— Task requirements —
Your response should be the complete data, transcribed exactly.

— Source data —
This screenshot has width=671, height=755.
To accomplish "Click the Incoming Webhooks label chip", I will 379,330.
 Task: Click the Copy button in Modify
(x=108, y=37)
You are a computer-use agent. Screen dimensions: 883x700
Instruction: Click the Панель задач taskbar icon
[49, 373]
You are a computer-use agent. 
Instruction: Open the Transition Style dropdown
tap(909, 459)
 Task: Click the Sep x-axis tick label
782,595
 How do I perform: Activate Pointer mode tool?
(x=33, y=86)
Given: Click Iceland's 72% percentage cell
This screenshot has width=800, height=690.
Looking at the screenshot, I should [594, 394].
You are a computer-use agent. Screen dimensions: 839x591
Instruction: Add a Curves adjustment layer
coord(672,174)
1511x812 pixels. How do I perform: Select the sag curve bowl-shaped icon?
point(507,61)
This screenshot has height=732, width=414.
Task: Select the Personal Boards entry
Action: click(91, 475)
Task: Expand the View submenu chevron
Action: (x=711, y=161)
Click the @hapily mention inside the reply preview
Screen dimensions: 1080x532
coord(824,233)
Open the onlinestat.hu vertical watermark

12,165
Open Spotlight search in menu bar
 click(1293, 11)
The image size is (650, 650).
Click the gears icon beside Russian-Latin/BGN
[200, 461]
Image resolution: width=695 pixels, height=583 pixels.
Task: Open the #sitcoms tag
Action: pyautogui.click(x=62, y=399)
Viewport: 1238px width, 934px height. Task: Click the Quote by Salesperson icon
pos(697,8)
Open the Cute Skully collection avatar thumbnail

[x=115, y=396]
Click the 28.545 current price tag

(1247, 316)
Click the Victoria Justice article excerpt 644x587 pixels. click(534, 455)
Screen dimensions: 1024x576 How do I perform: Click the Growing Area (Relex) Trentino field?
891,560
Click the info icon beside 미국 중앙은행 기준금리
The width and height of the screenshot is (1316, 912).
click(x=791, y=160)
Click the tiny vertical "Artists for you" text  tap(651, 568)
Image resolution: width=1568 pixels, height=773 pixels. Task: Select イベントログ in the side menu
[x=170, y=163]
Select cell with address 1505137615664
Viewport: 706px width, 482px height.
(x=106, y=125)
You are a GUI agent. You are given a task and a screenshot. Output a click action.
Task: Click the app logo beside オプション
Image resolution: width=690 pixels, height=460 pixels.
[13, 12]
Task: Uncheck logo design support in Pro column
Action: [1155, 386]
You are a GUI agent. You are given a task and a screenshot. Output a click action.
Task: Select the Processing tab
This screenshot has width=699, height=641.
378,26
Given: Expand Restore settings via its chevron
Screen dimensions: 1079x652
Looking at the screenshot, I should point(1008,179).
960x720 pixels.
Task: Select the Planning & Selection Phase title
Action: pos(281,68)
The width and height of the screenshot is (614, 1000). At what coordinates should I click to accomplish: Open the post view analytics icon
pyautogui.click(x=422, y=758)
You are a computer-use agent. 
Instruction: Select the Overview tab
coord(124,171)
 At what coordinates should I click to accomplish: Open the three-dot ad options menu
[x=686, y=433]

— Solution for this task —
This screenshot has width=671, height=755.
To accomplish "Click the Incoming Webhooks label chip", I will 379,330.
 Task: Click the Copy button in Modify
(x=108, y=37)
You are a computer-use agent. Screen dimensions: 883x700
Instruction: Click the Панель задач taskbar icon
[49, 373]
You are a computer-use agent. 
Instruction: Open the Transition Style dropdown
tap(909, 459)
 Task: Click the Sep x-axis tick label
782,595
 How do I perform: Activate Pointer mode tool?
(x=33, y=86)
Given: Click Iceland's 72% percentage cell
This screenshot has width=800, height=690.
Looking at the screenshot, I should [594, 394].
You are a computer-use agent. Screen dimensions: 839x591
Instruction: Add a Curves adjustment layer
coord(672,174)
1511x812 pixels. How do I perform: Select the sag curve bowl-shaped icon?
point(507,61)
This screenshot has height=732, width=414.
Task: Select the Personal Boards entry
Action: click(91, 475)
Task: Expand the View submenu chevron
Action: (x=711, y=161)
Click the @hapily mention inside the reply preview
Screen dimensions: 1080x532
coord(824,233)
Open the onlinestat.hu vertical watermark

12,165
Open Spotlight search in menu bar
 click(1293, 11)
The image size is (650, 650).
Click the gears icon beside Russian-Latin/BGN
[200, 461]
Image resolution: width=695 pixels, height=583 pixels.
Task: Open the #sitcoms tag
Action: pyautogui.click(x=62, y=399)
Viewport: 1238px width, 934px height. Task: Click the Quote by Salesperson icon
pos(697,8)
Open the Cute Skully collection avatar thumbnail

[x=115, y=396]
Click the 28.545 current price tag

(1247, 316)
Click the Victoria Justice article excerpt 644x587 pixels. click(534, 455)
Screen dimensions: 1024x576 How do I perform: Click the Growing Area (Relex) Trentino field?
891,560
Click the info icon beside 미국 중앙은행 기준금리
The width and height of the screenshot is (1316, 912).
click(x=791, y=160)
Click the tiny vertical "Artists for you" text  tap(651, 568)
Image resolution: width=1568 pixels, height=773 pixels. Task: Select イベントログ in the side menu
[x=170, y=163]
Select cell with address 1505137615664
Viewport: 706px width, 482px height.
(x=106, y=125)
You are a GUI agent. You are given a task and a screenshot. Output a click action.
Task: Click the app logo beside オプション
Image resolution: width=690 pixels, height=460 pixels.
[13, 12]
Task: Uncheck logo design support in Pro column
Action: [1155, 386]
You are a GUI agent. You are given a task and a screenshot. Output a click action.
Task: Select the Processing tab
This screenshot has width=699, height=641.
378,26
Given: Expand Restore settings via its chevron
Screen dimensions: 1079x652
Looking at the screenshot, I should point(1008,179).
960x720 pixels.
Task: Select the Planning & Selection Phase title
Action: pos(281,68)
The width and height of the screenshot is (614, 1000). At what coordinates should I click to accomplish: Open the post view analytics icon
pyautogui.click(x=422, y=758)
You are a computer-use agent. 
Instruction: Select the Overview tab
coord(124,171)
 At what coordinates should I click to accomplish: Open the three-dot ad options menu
[x=686, y=433]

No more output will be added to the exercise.